Now, if I go to the deep concealment option, this other concealed gun that I have inside of my pocket what I realized is that now I've got some things that are very, very different. Okay, first of all, this has a manual safety that I have to actuate. So now, if I'm in a worst-case scenario where I'm going to a pocket gun, I'm going to a backup gun because my primary whichever one of these would be my primary has failed. I now have more fine motor skills that aren't the fine motor skills that I normally practice with my primary firearm. The trigger is also gonna be very different.
This is a single-action gun on this tip-up Beretta. So the trigger is gonna be very different from this gun. And obviously, there's no way that I'm gonna be able to get my primary magazine into this backup gun. It's not even the same type of ammunition. So there's no redundancy here whatsoever.
There's no consistency. Yes, it is easier to carry this gun. It's easier to take this firearm, and slip it into the pocket holster, and know that it's there and have the option of going to it. But it doesn't do me nearly as much good as having two guns that are set up very, very similarly that operate in exactly the same way, that have the same trigger, that take the same ammunition, that even take the same magazines. This sets me up much much better to survive a true worst-case scenario.

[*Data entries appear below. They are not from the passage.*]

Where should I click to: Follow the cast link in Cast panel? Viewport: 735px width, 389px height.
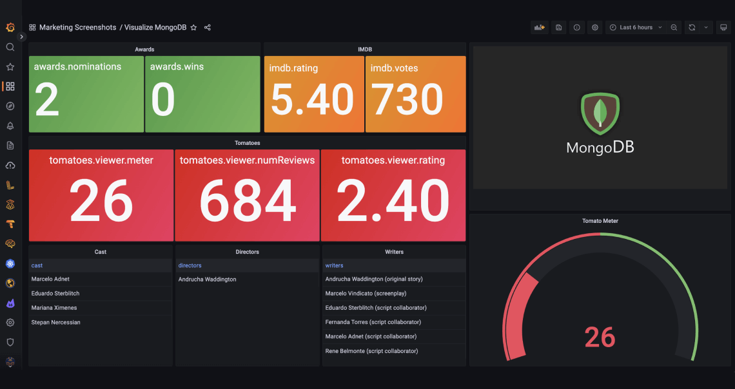(x=37, y=265)
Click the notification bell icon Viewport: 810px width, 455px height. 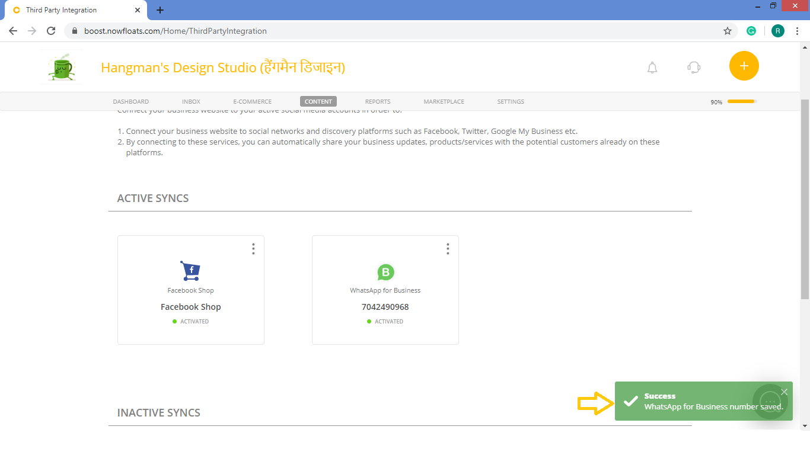(652, 68)
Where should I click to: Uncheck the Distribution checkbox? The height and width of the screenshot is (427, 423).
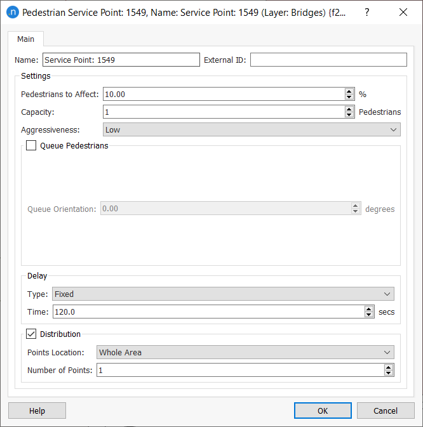pyautogui.click(x=32, y=334)
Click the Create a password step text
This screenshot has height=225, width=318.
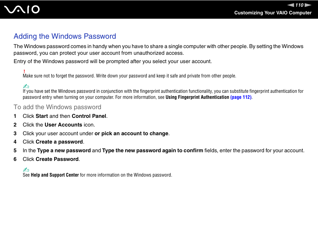(x=53, y=142)
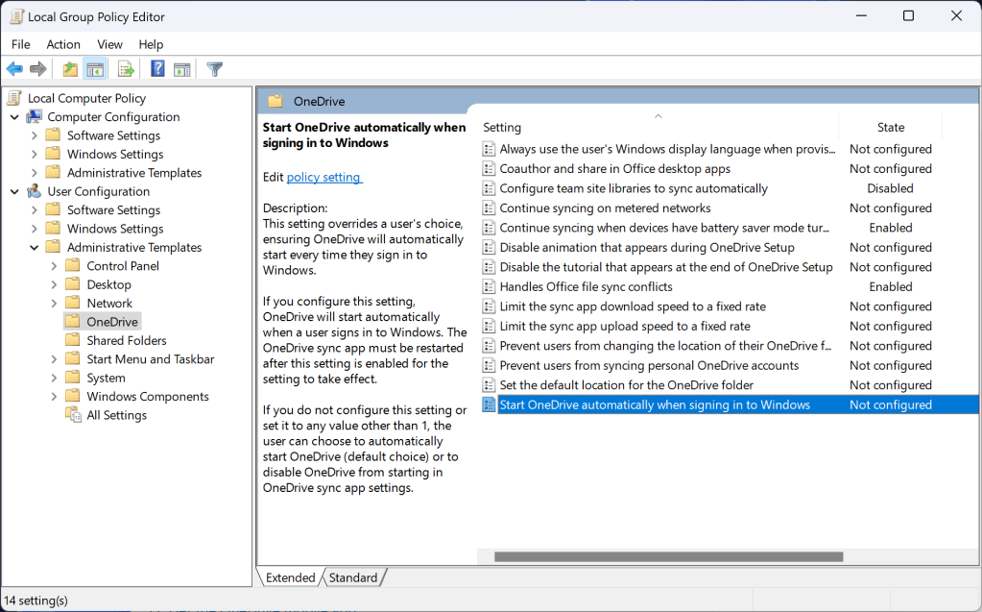Click the Up one level icon
Screen dimensions: 982x612
coord(68,68)
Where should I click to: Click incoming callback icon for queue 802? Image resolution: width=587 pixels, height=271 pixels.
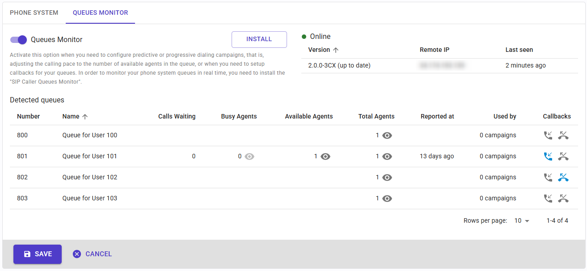[x=548, y=178]
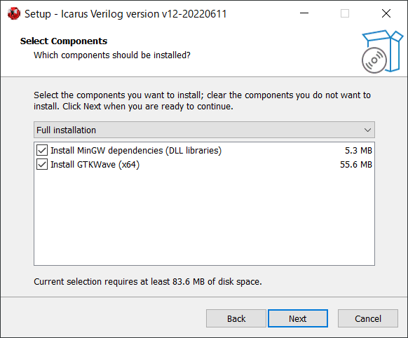Click the 5.3 MB size entry
The image size is (408, 338).
pos(358,150)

So if you're going through the trouble of carrying a backup gun, you wanna think about how consistent that backup gun can be with your primary. And that doesn't necessarily mean that you have to have two guns that are practically the same, like these two Glocks, but at least have two guns that operate the same way. One option might be something like a modern striker-fired gun. That's a double stack gun, like the Glock, like the M&P, like the XD, and have a slimmer, maybe Walther PPS as your backup gun. That Walther PPS is gonna give you exactly the same kind of function.

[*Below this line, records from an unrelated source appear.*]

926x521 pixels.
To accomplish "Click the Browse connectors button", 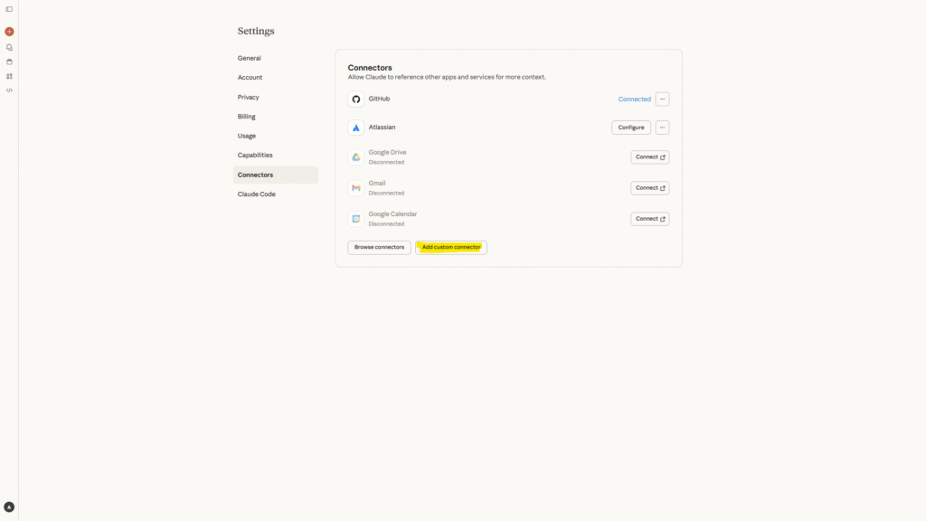I will click(x=379, y=247).
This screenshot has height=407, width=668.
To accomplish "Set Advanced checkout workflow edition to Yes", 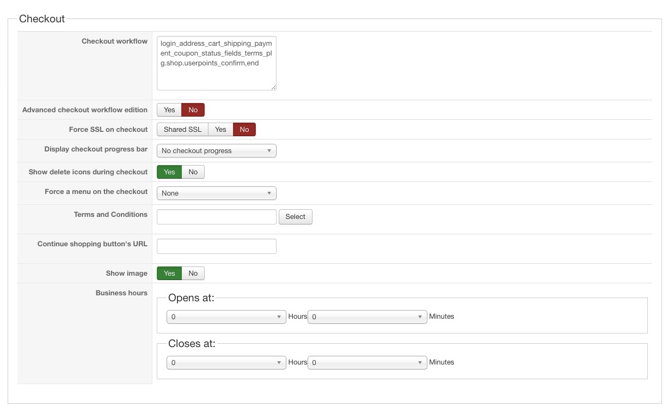I will (169, 110).
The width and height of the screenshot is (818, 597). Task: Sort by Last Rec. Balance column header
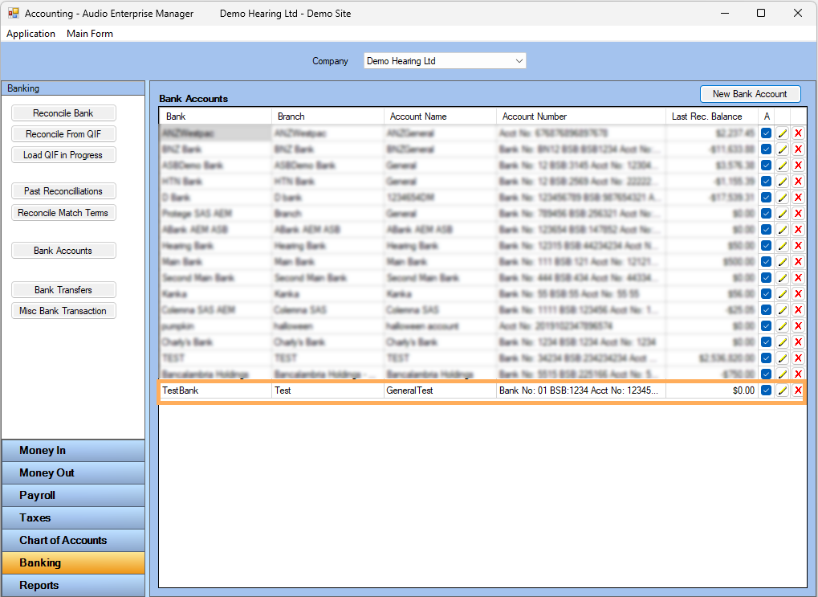coord(706,117)
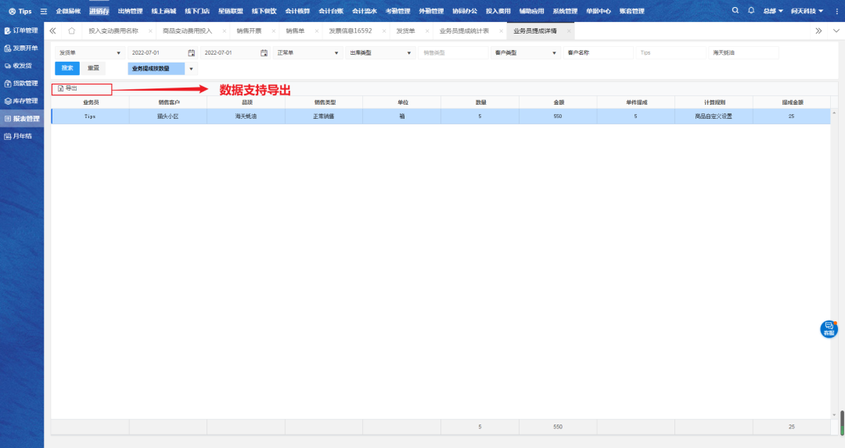Screen dimensions: 845x448
Task: Click the home icon in tab bar
Action: [72, 30]
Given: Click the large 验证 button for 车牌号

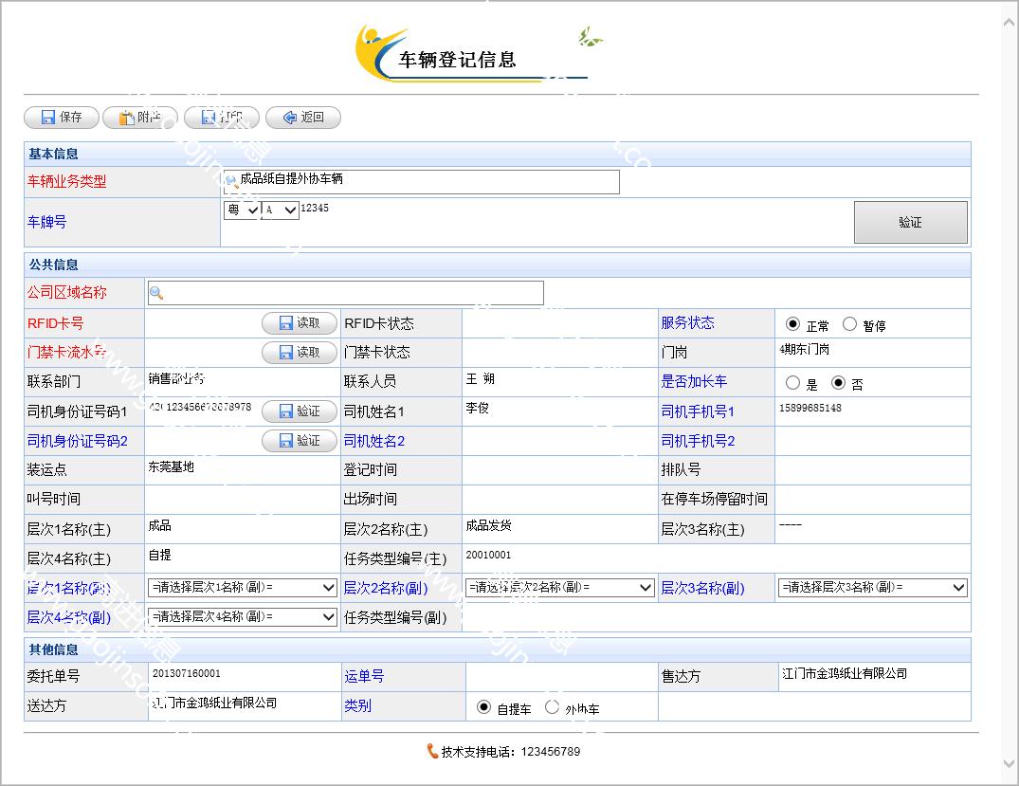Looking at the screenshot, I should click(x=910, y=223).
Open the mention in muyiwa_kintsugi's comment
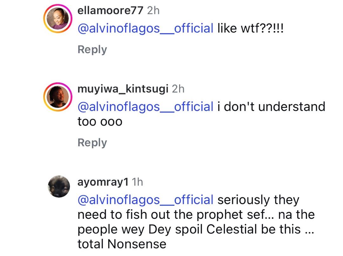 pos(145,107)
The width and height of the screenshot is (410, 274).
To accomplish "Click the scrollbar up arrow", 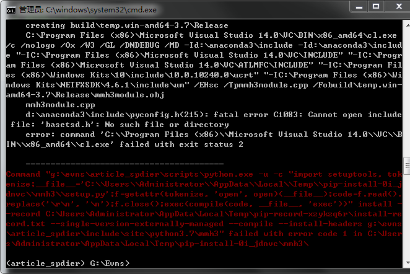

You know, the one major difference there is gonna be the magazine release, but the magazine release isn't something where it's worried about with a backup gun because we're probably not carrying spare ammo for the backup gun. But at least, in the operations, you don't wanna carry one gun that uses a manual safety for example, and another gun that doesn't. You don't wanna have one gun with a double-action, single-action type trigger, and another gun that has a striker-fired type trigger. If you wanna talk about mixing and matching semi-autos and revolvers, of course, we have the same kind of situation. We've got a dramatically different trigger with the J-Frames versus the modern striker-fired guns.
However, it could be argued that they operate fundamentally the same. There's no safeties, there's no external levers. We don't have to worry about sweeping a safety off, like I would with this small Beretta. When you get ready to carry two firearms, the more consistency you can have, the better prepared you're gonna be to use either one when you need it most.